The interlude, performed by Gavilán, is another poem about the roughness of the barrio, serving as a prelude to the next track. "Corazones" is a socially conscious rap song that "describes how every heart in the world is different and feels different things. So intentions, emotions and even the most similar of situations are always unique to each individual." Daddy Yankee wrote the lyrics because he believes that the mass media focuses more on reporting negative news rather than positive ones. He also took notice about the needs of poor people and barrios. The track mentions politics, crime, hope and Christian spirituality. "Golpe de Estado" is a personal song featuring novice rapper Tommy Viera whose lyrics are about Daddy Yankee's, and Barrio Finos role in the reggaeton music movement. "Dos Mujeres", performed humorously, takes the point of view of a man who secretly maintains a relationship with two women. "Saber Su Nombre" fuses reggaeton and dancehall music, and tells the story of a man who shows interest in a woman he met at a nightclub. The album's outro, titled "Historia", was written to represent the people of Puerto Rican neighborhoods. Daddy Yankee stated that he wanted to "bring them to life in a story that's very humble but full of pride."

==Production and packaging==
Luny Tunes produced nine of the 21 tracks on Barrio Fino, including the singles "Gasolina", "Like You", and "Lo Que Pasó, Pasó". Puerto Rican production duo Monserrate & DJ Urba produced three songs, including the single "No Me Dejes Solo". Puerto Rican singer and producer Fido, one half of Alexis & Fido, and Puerto Rican pianist Eliel each produced two tracks. Puerto Rican producers Naldo, DJ Nelson, Echo, Diesel, Nely, Edgardo "Mattatracks" Matta, and Salvadoran production duo Crooked Stilo produced or co-produced one track on the album. The intro, interlude and outro were produced by Ramsis.

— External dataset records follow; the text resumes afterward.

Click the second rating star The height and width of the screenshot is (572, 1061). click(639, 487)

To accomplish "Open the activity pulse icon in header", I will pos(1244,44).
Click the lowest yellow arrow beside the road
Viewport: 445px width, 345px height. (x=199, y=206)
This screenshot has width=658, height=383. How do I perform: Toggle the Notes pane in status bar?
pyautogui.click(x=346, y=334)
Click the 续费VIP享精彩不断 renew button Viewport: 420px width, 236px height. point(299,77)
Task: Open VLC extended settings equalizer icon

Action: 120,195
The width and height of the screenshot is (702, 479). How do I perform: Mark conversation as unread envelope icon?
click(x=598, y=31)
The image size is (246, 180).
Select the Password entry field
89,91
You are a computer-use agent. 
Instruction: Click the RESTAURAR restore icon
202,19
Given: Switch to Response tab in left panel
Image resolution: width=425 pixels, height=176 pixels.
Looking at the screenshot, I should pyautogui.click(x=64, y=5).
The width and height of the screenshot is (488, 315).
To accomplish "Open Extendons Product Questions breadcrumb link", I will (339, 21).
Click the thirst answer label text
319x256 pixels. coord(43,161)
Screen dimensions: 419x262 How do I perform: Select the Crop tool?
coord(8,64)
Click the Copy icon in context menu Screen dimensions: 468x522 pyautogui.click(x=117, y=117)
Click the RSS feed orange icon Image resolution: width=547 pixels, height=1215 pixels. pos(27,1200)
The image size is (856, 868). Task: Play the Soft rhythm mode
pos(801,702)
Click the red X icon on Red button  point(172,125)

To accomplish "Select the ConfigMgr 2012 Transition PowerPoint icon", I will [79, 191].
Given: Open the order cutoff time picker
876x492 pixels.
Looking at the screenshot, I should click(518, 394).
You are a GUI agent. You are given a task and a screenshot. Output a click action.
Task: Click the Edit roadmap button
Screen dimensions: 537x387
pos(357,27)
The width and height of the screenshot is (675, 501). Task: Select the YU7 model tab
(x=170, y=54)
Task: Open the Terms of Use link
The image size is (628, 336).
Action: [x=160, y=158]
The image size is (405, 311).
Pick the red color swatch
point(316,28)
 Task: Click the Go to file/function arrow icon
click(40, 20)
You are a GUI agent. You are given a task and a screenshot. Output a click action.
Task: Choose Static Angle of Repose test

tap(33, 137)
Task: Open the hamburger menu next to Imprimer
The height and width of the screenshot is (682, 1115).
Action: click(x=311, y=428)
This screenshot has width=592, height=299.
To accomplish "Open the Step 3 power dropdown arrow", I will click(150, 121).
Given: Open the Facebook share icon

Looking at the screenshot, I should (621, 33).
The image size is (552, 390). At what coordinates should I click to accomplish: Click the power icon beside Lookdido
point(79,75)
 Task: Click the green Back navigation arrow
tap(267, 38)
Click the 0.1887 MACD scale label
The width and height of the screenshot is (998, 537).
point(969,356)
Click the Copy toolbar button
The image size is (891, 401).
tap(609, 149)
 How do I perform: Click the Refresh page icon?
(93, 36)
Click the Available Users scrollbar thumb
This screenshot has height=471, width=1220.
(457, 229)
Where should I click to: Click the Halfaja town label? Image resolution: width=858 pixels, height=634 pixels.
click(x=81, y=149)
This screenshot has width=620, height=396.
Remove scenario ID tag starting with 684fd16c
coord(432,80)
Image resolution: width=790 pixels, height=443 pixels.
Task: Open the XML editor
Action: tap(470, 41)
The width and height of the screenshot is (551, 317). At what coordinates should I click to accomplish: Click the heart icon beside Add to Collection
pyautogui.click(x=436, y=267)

Barrio Fino was recorded between 2003 and 2004 at Daddy Yankee's El Cartel Studios in Villa Kennedy, San Juan, Puerto Rico and Luny Tunes' Mas Flow Studios in Carolina, Puerto Rico. The album was mixed by Luny Tunes, Paul "Echo" Irizarry and Jose "Hyde" Cotto at Mas Flow Studios and The Lab Studios. The mastering by Nestor Salomon at Digital Recording Services. The cover art features Daddy Yankee in a black-and-white aesthetic. He hired Elastic People music video director and designer Carlos Perez, who wanted to "position him as one of the founders of the movement and portray him on a sophisticated note." Daddy Yankee suggested a "monumental" black-and-white cover inspired from historical photographs involving American professional boxer and activist Muhammad Ali.

==Release==
Barrio Fino was released on July 13, 2004. In the week ending on July 31, the record debuted at number one on the US Top Latin Albums, becoming the first reggaeton album to peak and debut at the top of that chart. It also debuted at number one on the US Tropical Albums and at number 67 on the Billboard 200, selling almost 18,000 copies in it first week. The album sold over 200,000 copies worldwide on it first two weeks. The release of "Gasolina" as the album's lead single enhanced its chart performance and it topped the Top Latin Albums chart for a second week in 2005, remaining there for another 22 non-consecutive weeks, for a total of 24 weeks at number one. It also re-entered the Billboard 200 in the week ending on December 18, 2004, and peaked at number 26 on the April 16, 2005, issue. It topped the Tropical Albums chart for 28 non-consecutive weeks. It also charted for 54 weeks on the Billboard 200, and 42 weeks on Tropical Albums. A bonus track version of Barrio Fino, which includes a salsa remix of "Sabor a Melao" and a bachata remix for "Lo Que Pasó, Pasó", was released on May 23, 2005.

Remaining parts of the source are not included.